Republican presidential candidate, former Speaker of the House Newt Gingrich campaigns at the Wiregrass Museum of Art on March 10, 2012 in Dothan, Alabama. (Photo by Mark Wallheiser/Getty Images)

If interest in the race is indeed waning at the national level, it’s somewhat understandable. Ever since the Iowa caucuses on Jan. 3, the Republican presidential race — and the coverage of the contest — has been something akin to an all-out sprint. You can only sprint for so long before you start to get tired. Add to that the negative tenor of the race, and it’s possible that a combination of exhaustion and disgust has combined to lessen interest in the race among a broad audience.

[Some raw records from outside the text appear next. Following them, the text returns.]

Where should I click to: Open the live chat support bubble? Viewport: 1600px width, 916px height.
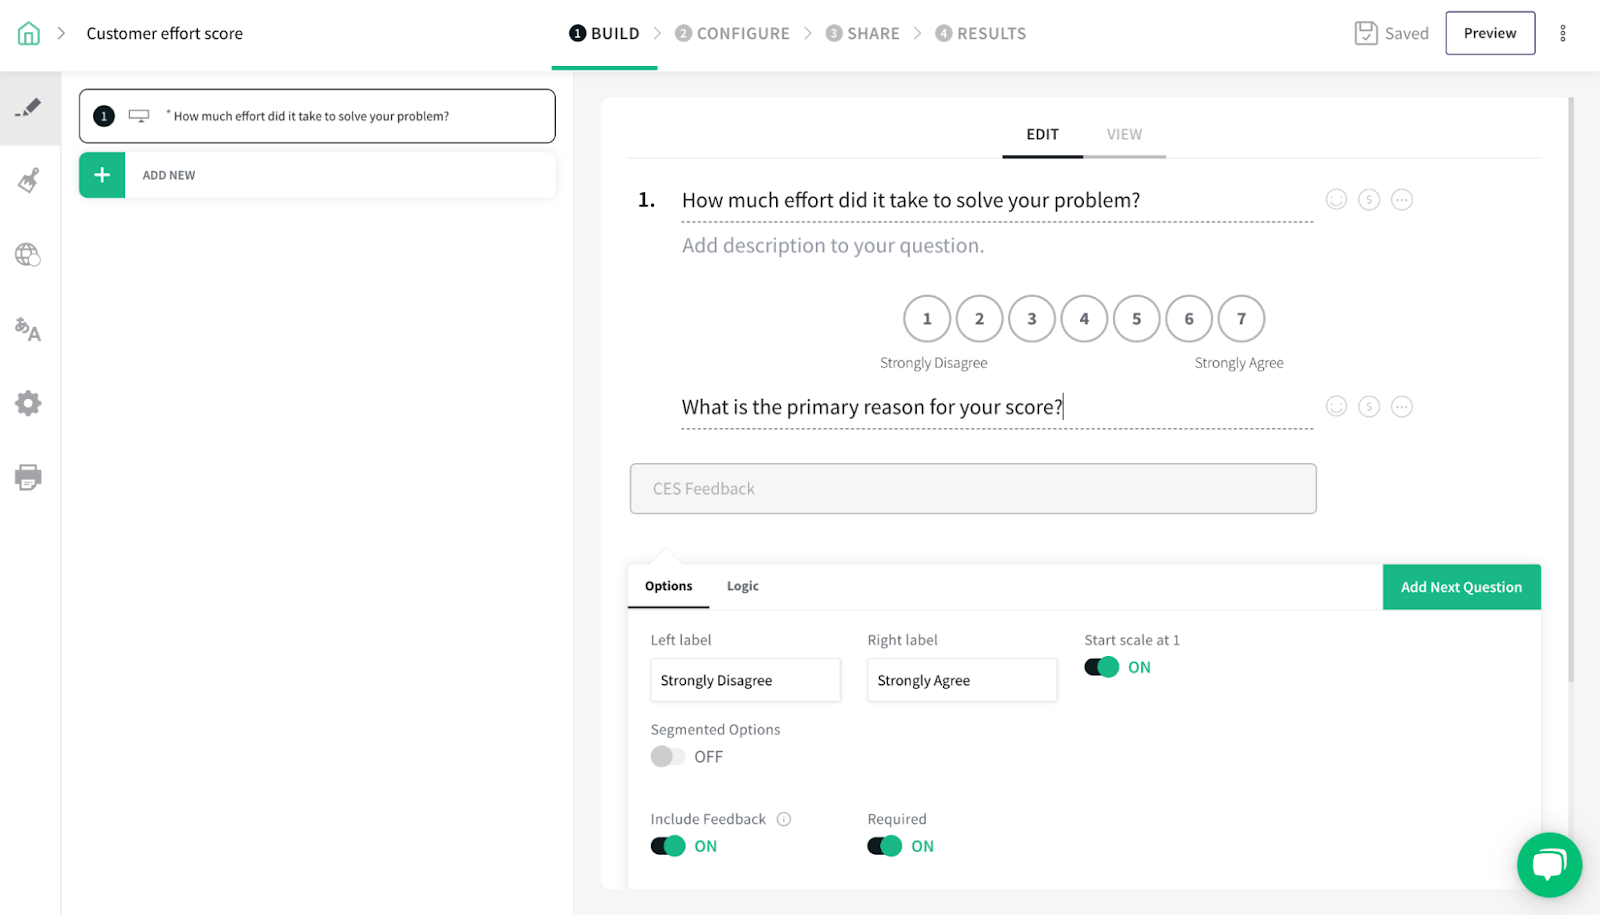[1548, 864]
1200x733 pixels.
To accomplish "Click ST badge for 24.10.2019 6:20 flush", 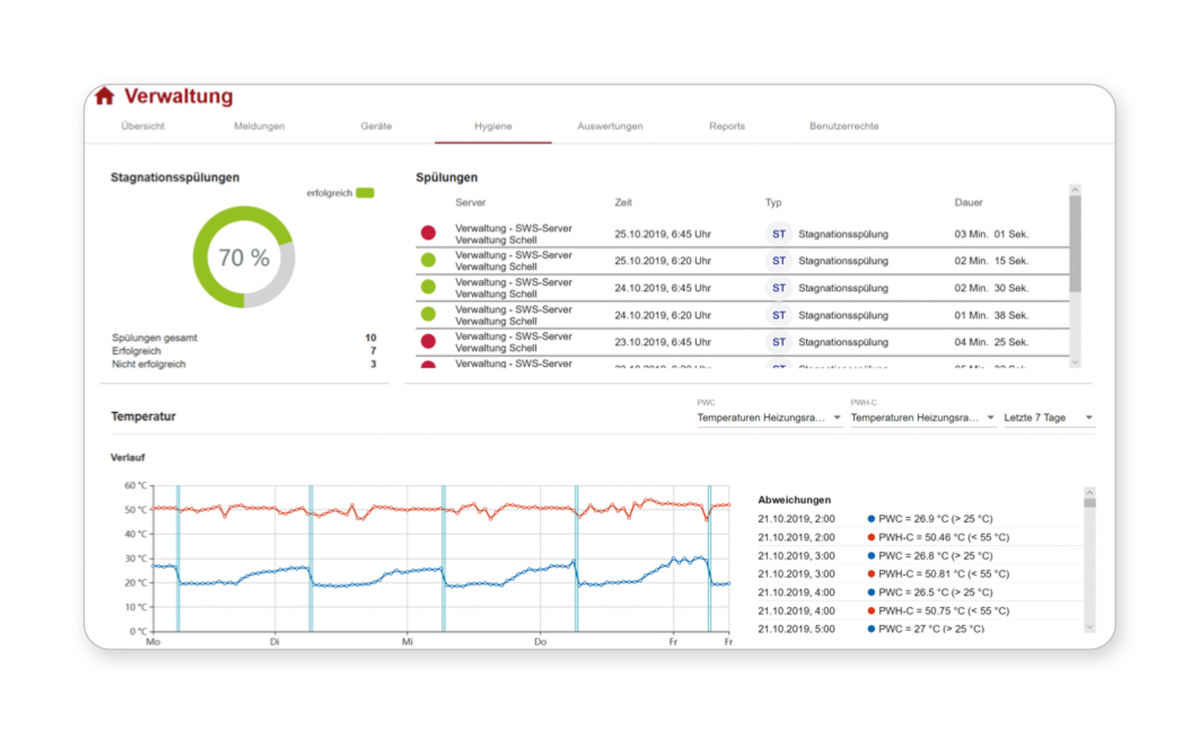I will [778, 315].
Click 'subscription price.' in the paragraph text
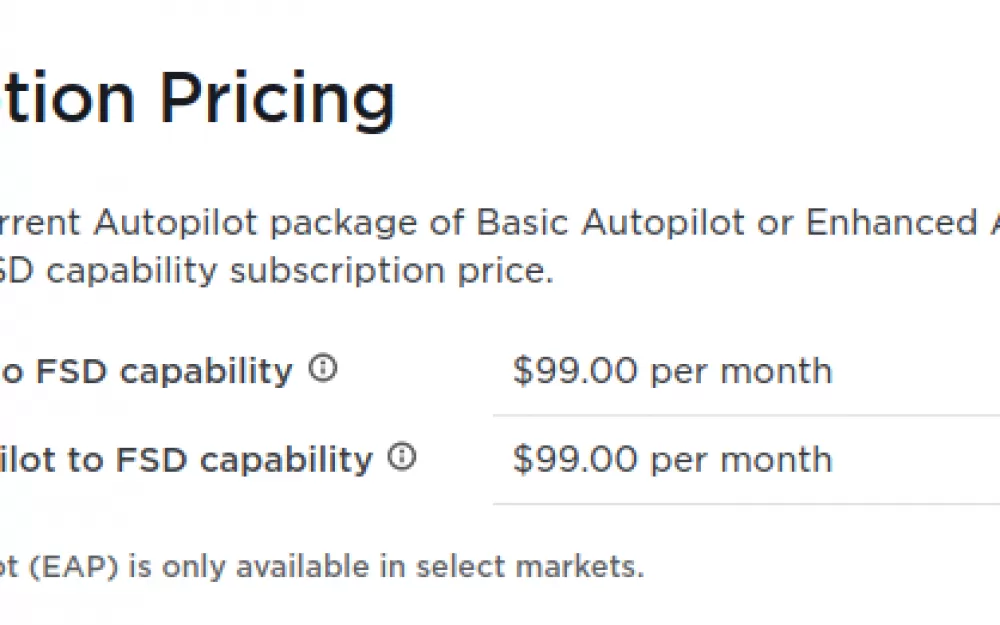Viewport: 1000px width, 625px height. (x=392, y=271)
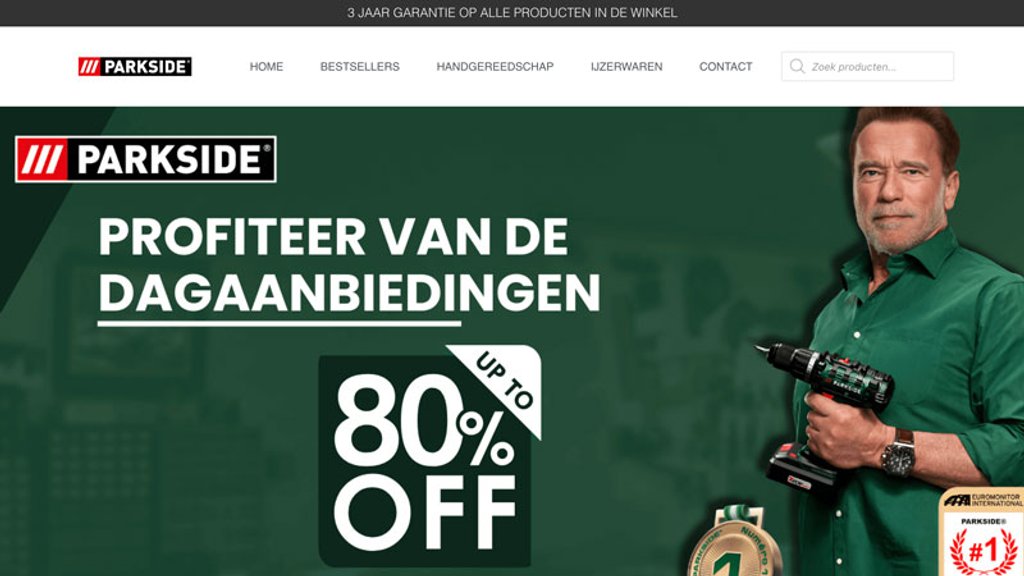The width and height of the screenshot is (1024, 576).
Task: Click the Euromonitor International #1 badge
Action: pyautogui.click(x=982, y=532)
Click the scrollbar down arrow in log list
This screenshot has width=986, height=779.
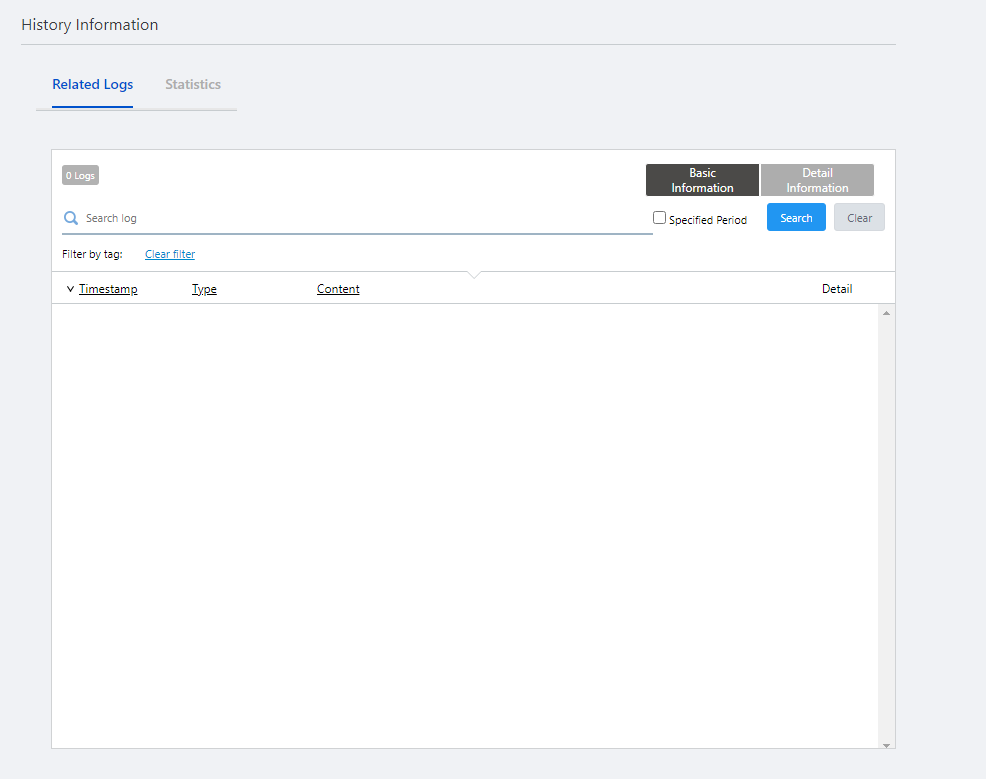click(886, 744)
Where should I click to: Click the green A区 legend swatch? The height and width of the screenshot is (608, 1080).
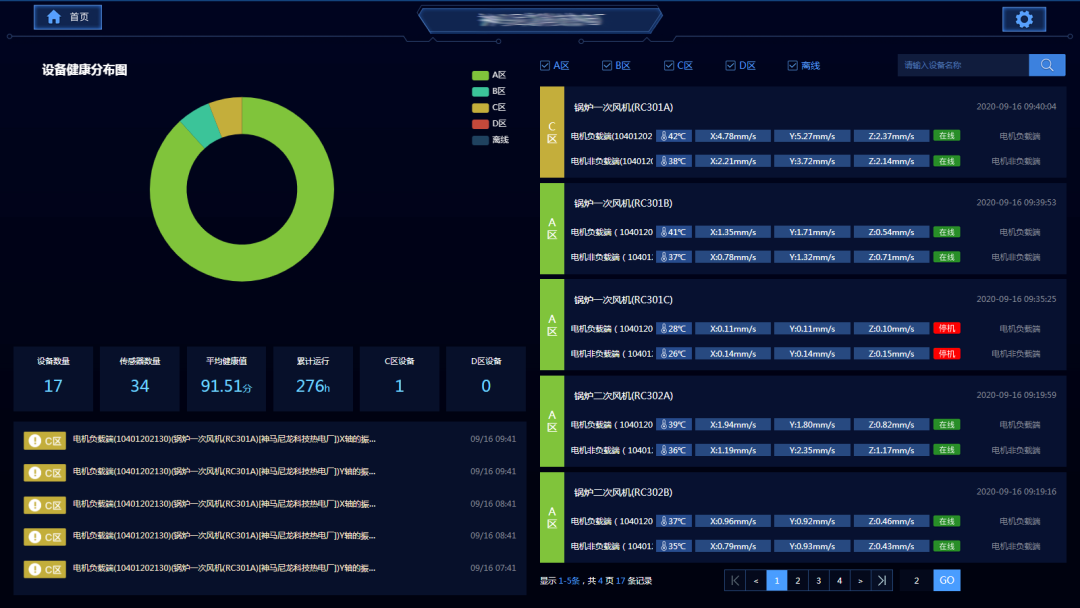pos(480,75)
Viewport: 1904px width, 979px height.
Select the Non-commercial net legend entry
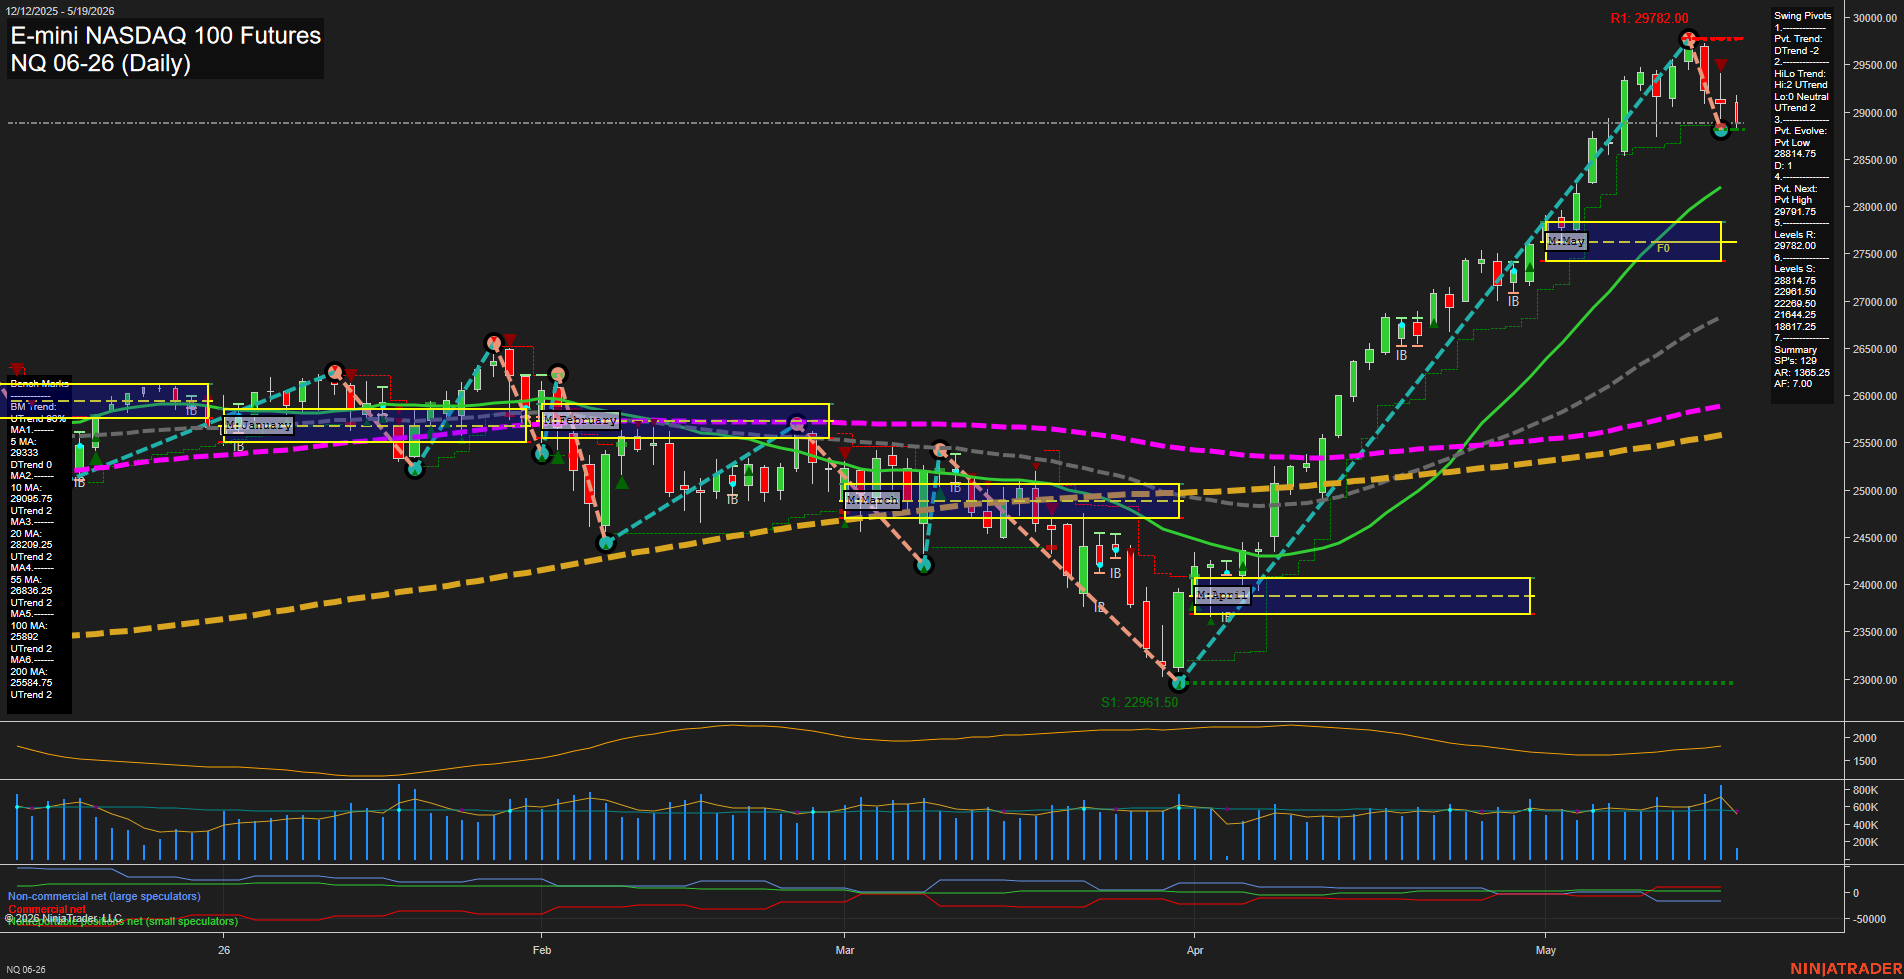coord(104,896)
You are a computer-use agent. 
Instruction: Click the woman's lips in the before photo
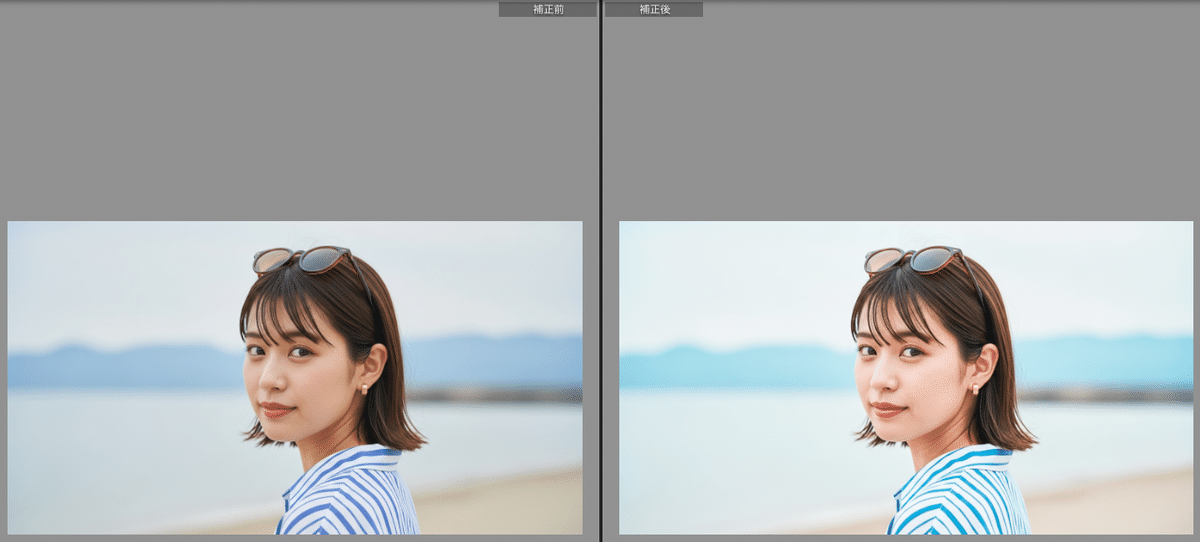click(276, 410)
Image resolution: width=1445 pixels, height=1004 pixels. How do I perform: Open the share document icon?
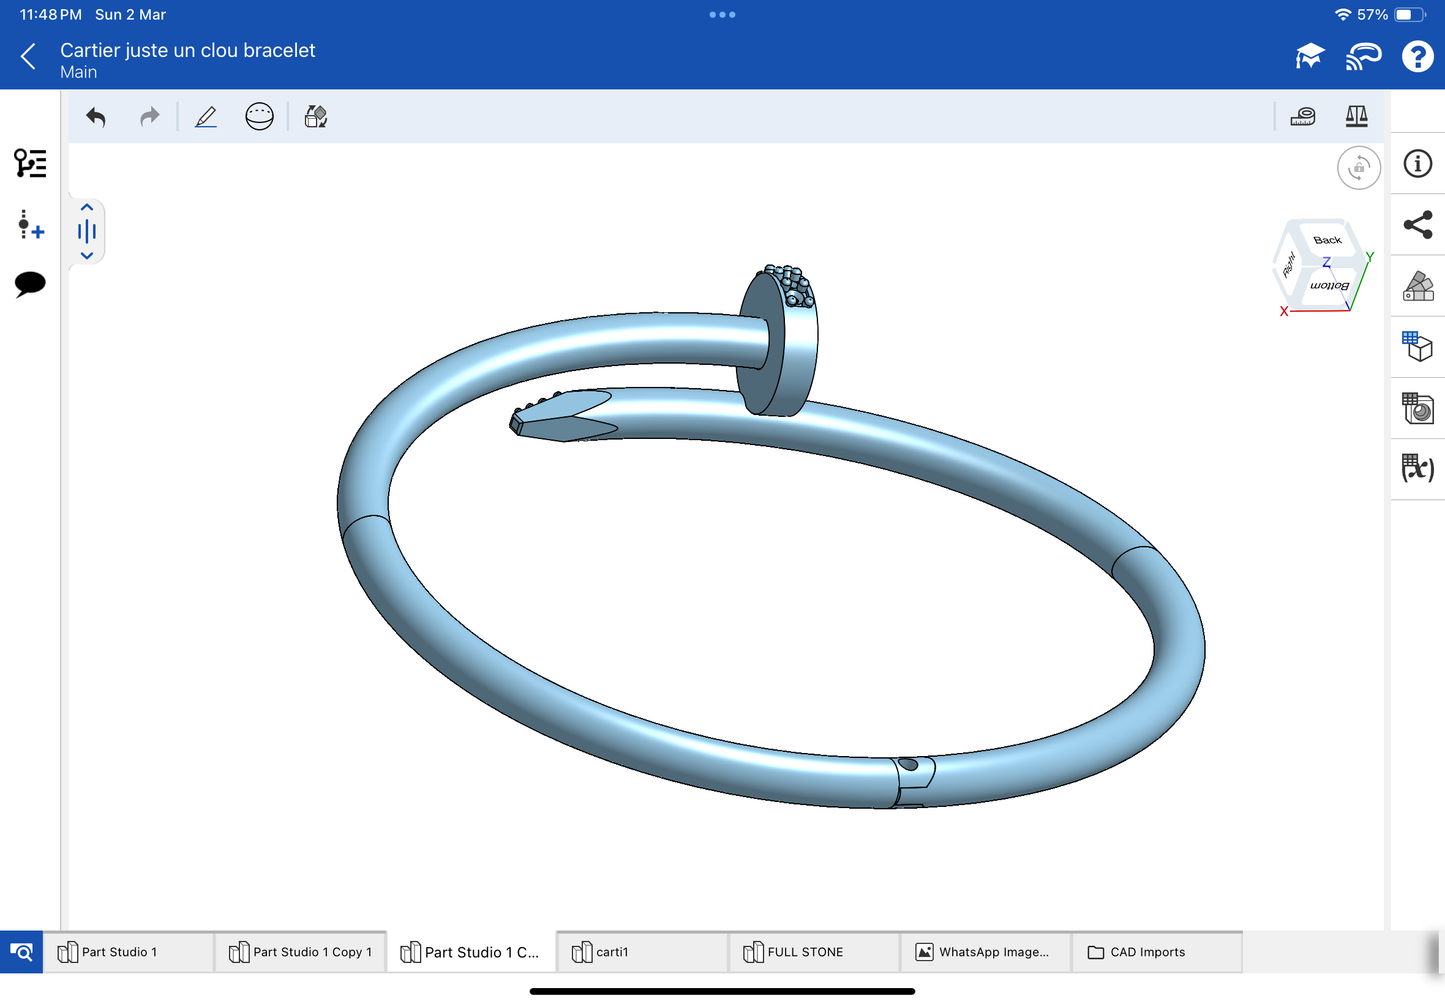(x=1417, y=225)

A dip in interest in the race would almost certainly work to former Massachusetts governor Mitt Romney’s benefit. Why? Because there is already a large percentage of Republicans who expect Romney to be the nominee whether or not they support his candidacy.

In the latest Washington Post-ABC News poll, 74 percent of Republicans tested said Romney will be their party’s nominee as compared to just 11 percent who named former Pennsylvania senator Rick Santorum and four percent who opted for former House Speaker Newt Gingrich.

If the number of people playing close attention to the GOP race drops, Romney is quite clearly already the default nominee in most Republicans’ minds.

Santorum, on the other hand, badly needs the race to be front and center in the news; if the oxygen starts disappearing from the race, Santorum’s chances of pulling the upset over Romney decrease drastically.

Time will tell — Illinois, a big state, votes March 20 — whether apathy regarding the Republican race has truly set in. If it has, it’s terrific news for Romney’s chances of winding up as the nominee.